Difficile de décrire ce texte : corrosif peut-être, subversif assurément, c'est en tous cas une réflexion très habile sur la crise de la représentation dans les démocraties occidentales.

Le récit commence de façon assez cocasse, presque humoristique : à l'issue d'une scrutin, les résultats donnent la majorité au vote blanc, à hauteur de 83% ! C'est la panique dans les plus hauts cercles de pouvoir. On crie au complot, on rappelle aux citoyens leurs devoirs, mais jamais, au grand jamais, on ne pose la question de la légitimité des représentants ni de leur possible démission. C'est le traditionnel « moi ou le chaos », le dernier ressort du pouvoir lorsqu'il a tout perdu.

La lecture de cet essai à haute teneur politique n'est pas facile au début, il faut s'habituer aux phrases longues et aux paragraphes denses, presque sans respiration, où le récit et les dialogues s'entremêlent. Mais on finit par se prendre au jeu, notamment dans la dernière partie du livre, construite comme un roman d'espionnage. C'est d'ailleurs, on s'en rend compte à la fin, un stratagème littéraire très puissant puisque tout est objectivé. le pays n'est jamais nommé, la capitale n'a pas de nom, pas plus que les partis ou responsables politiques, ni même les personnages centraux de l'intrigue policière.

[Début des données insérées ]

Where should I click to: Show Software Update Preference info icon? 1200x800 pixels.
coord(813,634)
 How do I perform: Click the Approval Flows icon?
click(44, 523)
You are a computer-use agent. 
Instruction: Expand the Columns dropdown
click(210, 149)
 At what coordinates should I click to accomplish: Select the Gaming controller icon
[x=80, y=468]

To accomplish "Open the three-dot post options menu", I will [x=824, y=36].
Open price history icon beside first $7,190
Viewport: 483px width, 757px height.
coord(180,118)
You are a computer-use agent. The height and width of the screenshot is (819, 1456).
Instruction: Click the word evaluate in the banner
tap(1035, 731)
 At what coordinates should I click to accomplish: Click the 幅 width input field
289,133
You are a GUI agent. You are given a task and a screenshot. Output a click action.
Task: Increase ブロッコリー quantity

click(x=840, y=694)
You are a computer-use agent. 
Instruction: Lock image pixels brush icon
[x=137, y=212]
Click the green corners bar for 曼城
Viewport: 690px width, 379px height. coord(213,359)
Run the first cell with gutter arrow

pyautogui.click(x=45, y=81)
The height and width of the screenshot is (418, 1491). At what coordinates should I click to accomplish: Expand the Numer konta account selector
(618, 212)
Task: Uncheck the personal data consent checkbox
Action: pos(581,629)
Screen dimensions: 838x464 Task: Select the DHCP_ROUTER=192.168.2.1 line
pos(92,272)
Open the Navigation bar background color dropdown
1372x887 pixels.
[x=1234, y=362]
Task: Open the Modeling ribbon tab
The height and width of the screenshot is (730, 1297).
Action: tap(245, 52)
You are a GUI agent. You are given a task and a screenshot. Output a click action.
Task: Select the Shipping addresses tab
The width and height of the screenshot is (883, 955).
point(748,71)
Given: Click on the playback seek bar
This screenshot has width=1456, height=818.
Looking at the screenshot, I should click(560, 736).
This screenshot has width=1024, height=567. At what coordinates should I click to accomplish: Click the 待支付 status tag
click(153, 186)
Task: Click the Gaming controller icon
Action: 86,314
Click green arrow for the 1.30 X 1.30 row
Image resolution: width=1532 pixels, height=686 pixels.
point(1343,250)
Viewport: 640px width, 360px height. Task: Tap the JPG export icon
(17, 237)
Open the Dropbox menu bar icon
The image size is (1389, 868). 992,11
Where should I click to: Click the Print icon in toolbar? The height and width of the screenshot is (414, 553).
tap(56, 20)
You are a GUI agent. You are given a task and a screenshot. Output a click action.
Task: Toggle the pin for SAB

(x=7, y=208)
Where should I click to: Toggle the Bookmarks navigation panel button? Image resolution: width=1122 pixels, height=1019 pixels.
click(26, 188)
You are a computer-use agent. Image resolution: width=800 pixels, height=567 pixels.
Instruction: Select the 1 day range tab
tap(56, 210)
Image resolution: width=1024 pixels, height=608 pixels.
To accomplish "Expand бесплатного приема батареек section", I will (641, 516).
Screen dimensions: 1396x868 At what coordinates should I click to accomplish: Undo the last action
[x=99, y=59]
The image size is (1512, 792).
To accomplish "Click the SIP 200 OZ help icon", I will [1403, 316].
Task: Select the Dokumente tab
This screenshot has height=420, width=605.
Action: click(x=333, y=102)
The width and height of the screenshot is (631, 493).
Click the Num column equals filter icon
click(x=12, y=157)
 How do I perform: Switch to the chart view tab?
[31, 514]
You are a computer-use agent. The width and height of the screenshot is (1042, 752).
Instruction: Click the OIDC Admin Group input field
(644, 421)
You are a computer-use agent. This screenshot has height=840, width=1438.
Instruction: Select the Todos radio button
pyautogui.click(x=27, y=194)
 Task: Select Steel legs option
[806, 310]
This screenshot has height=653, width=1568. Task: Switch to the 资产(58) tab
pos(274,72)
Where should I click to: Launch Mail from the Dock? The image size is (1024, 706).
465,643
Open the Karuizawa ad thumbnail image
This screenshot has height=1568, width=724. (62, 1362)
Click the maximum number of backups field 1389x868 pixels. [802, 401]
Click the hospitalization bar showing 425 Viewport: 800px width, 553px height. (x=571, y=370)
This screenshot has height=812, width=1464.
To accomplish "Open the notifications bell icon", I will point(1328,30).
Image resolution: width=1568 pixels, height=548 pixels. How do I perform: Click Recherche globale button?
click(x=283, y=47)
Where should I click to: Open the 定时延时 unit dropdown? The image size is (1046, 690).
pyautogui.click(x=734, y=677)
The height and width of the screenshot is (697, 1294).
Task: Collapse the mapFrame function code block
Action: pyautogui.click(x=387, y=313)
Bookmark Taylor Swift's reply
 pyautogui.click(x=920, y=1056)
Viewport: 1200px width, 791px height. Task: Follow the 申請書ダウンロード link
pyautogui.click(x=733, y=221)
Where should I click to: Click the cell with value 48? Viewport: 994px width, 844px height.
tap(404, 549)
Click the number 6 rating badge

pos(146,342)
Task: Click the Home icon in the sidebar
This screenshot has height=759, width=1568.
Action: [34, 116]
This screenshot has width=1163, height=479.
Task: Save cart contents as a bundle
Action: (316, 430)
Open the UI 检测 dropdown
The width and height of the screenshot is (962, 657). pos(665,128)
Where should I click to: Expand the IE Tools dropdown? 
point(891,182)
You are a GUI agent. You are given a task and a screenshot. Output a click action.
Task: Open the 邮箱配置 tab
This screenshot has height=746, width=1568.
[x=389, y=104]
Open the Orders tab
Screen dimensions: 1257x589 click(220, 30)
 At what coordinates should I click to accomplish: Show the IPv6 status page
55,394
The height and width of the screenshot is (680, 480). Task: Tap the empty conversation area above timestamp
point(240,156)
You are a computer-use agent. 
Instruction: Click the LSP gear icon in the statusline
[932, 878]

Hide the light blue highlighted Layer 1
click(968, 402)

Le roman est construit comme un entonnoir : le peuple qui a voté blanc est d'abord présenté comme une masse informe puis, à mesure que le récit avance, des individualités émergent, parfois malgré elles, dans la recherche d'un bouc émissaire. Pour autant, les personnages n'ont pas d'identité. Les responsables politiques ou administratifs sont présentés par leurs fonctions, les autres personnages par leurs professions ou un trait caractéristique de leur physique. La force de cet anonymat est incroyable car c'est elle qui donne sa dimension universelle au récit qui, d'une analyse sans concession de la crise de la représentation actuelle des démocraties occidentales, devient une critique intemporelle des mécanismes de perpétuation du pouvoir politique.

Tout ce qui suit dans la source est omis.